Strain TRY120 carries a mutant allele of HOG1. (a) Colony blot showing complementation of the TRY120 Ldr⁻ phenotype by pTR-26 and pHOG1. TRY120 pHOG1, TRY120 pTR-26, TRY120 pRS315, and WT (SEY6210 pRS315) were streaked out in duplicate and examined by colony blot. All strains carry pMNN1-s. (b) Primers that annealed to vector sequences on pTR-26 that flanked the yeast genomic insert were used to sequence the ends of the insert. These sequences were used in a BLAST search of the complete yeast genome database to reveal the genomic insert represented diagrammatically. The HOG1 gene is depicted as an open box and sites used to subclone it into the pRS313 vector to make pHOG1 are shown as well. (c) A diploid made from TRY120 crossed to AMY36 (hog1Δ) fails to grow on 1.0 M sorbitol plates. Wild-type strains SEY6210 and FY250 (WT*) were streaked onto a YPD plate containing 1.0 M sorbitol along with haploid strains JSY2092 (SEY6210 pbsΔ), AMY36 (hog1Δ*), and TRY120. Diploids were made by crossing TRY120 with JSY2092 (TRY120/JSY2092) and AMY36 (TRY120/ AMY36) and these diploids were also streaked on the 1.0 M sorbitol to test for complementation of the pbs2Δ- and hog1Δ-associated growth defects, respectively.

Figure 8

Model for the potential role of the HOG and PKC-MPK pathways in regulating cell wall biosynthesis. The HOG pathway is required for Golgi localization of Mnn1-s, controls the distribution of Mnn1p between early and late Golgi compartments, and upregulates the activity of an exoglucanase, possibly in response to excess rigidity in the cell wall. Conversely, the PKC-MPK pathway is thought to sense a weakened cell wall and respond by upregulating the transcription of cell wall biosynthetic enzymes.
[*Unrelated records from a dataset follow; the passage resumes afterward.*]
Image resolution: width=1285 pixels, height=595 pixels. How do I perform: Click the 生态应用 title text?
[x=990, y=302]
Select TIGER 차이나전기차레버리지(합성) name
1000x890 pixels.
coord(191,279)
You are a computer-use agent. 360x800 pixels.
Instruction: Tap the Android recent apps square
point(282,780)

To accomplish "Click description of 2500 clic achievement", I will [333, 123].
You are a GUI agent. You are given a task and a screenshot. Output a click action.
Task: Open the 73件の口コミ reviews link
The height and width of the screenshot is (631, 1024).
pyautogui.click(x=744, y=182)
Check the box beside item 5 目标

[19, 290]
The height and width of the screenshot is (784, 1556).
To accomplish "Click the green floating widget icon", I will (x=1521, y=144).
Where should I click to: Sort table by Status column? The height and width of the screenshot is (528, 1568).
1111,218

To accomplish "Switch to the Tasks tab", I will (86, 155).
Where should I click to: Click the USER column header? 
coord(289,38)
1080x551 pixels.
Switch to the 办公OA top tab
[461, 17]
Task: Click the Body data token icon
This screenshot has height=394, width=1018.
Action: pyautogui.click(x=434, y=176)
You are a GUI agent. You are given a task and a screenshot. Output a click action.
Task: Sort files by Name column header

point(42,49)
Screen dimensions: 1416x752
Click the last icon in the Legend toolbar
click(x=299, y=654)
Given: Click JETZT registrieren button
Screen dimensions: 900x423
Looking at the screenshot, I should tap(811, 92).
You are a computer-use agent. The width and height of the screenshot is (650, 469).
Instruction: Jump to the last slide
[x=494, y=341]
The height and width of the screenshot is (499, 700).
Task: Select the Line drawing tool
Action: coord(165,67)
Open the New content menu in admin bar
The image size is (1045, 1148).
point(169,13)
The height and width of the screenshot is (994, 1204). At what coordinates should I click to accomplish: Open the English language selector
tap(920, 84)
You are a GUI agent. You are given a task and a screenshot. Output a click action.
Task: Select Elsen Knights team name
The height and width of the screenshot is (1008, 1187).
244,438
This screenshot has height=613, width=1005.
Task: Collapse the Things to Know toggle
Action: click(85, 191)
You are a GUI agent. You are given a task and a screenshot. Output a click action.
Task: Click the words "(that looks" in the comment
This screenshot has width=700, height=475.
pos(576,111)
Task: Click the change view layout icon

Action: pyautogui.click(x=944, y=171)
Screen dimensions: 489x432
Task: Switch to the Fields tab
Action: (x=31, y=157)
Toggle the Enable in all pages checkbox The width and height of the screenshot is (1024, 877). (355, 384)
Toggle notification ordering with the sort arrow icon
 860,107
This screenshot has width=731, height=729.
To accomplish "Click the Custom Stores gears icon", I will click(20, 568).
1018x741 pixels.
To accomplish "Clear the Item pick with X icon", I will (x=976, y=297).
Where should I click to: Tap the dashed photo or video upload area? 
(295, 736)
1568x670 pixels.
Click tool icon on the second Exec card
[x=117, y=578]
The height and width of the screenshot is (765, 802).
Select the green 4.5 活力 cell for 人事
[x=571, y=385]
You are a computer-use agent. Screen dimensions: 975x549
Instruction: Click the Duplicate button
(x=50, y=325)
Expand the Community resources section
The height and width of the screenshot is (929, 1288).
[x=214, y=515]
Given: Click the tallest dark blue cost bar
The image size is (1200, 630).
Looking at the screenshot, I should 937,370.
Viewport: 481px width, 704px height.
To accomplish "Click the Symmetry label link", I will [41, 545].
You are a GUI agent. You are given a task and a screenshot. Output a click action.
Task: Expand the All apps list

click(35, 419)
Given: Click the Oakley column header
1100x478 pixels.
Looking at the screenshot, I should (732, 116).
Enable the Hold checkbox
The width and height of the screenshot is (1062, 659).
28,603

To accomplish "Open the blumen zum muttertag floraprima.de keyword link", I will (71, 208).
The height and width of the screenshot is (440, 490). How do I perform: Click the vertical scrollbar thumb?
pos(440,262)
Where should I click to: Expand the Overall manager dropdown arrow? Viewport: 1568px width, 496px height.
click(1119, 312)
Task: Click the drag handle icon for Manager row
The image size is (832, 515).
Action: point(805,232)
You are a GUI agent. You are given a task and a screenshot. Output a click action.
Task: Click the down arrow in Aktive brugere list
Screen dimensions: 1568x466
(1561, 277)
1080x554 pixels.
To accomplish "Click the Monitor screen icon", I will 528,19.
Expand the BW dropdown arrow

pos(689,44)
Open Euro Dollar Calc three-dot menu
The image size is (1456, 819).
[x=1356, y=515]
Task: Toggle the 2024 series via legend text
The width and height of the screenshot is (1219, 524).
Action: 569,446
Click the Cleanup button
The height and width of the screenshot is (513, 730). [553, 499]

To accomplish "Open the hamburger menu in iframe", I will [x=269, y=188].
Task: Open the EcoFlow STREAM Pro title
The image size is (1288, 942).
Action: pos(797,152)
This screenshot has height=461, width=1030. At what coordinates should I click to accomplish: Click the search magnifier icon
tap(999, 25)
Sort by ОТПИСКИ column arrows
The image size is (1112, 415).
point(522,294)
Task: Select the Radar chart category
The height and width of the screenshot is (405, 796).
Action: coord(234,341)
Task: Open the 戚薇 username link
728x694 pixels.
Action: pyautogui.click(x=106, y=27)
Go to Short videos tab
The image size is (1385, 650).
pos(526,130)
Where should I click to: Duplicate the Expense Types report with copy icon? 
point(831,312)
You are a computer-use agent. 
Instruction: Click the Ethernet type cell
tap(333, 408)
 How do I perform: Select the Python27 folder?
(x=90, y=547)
See Discussion for additional details.

Figure 4

The HOG1 gene does not complement the Ldr⁻ phenotype in TRY220. (a) WT (SEY6210 pMNN1-s), TRY220 pMNN1-s, and TRY220 pMNN1-s pTR-26 were streaked out in duplicate and tested by colony blot. (b) Summary table of results from testing TRY120 (hog1-11) and TRY220 (with or without) a plasmid borne copy of the HOG1 gene for growth on 1 M sorbitol plates and for Mnn1-s secretion by colony blot. Other ldr mutants were tested for growth on 1 M sorbitol. s indicates Mnn1-s was secreted and ns indicates Mnn1-s was not secreted.

Figure 5

Mutations in the HOG1 gene do not perturb the transmembrane domain-mediated localization mechanism. Wild-type, hog1Δ, pbs2Δ, pmr1Δ, hog1-11, and ldr1-2 cells expressing M39I on a single-copy plasmid (pCM39S) were subjected to a liquid invertase assay (Bankaitis et al., 1986) to quantitate the level of M39I mislocalized to the cell surface.

Figure 6

Sucrose gradient fractionation profiles of Golgi membranes from wild-type, hog1-11, and ldr1-2 cells. Differential centrifugation, sucrose gradient fractionation, and enzyme assays were performed as described in Materials and Methods. Fractionation profiles of Kex2p, GDPase, and Mnn1p from (a) WT (SEY6210), (b) TRY120 (hog1-11), and (c) TRY220 (ldr1-2) cells were generated from the average of three experiments performed for each strain. The amount of each marker in a particular fraction was plotted as percentage of the total found in all the fractions. Quantitation of Western blots was done as described in Materials and Methods.

Figure 7

Examination of other mutants in the HOG pathway for the Ldr⁻ phenotype. Strains harboring null mutations in PBS2 (a) SSK2 SSK22 SHO1 (b) SSK1 (c) and SHO1 (d) were tested for Mnn1-s secretion by the colony blot assay. A hog1 mutant and isogenic wild-type strains were included in each plate. Strains marked with an asterisk (*) are in the W303 background and all other strains are in the SEY6210 background. All strains assayed are carrying pMNN1-s.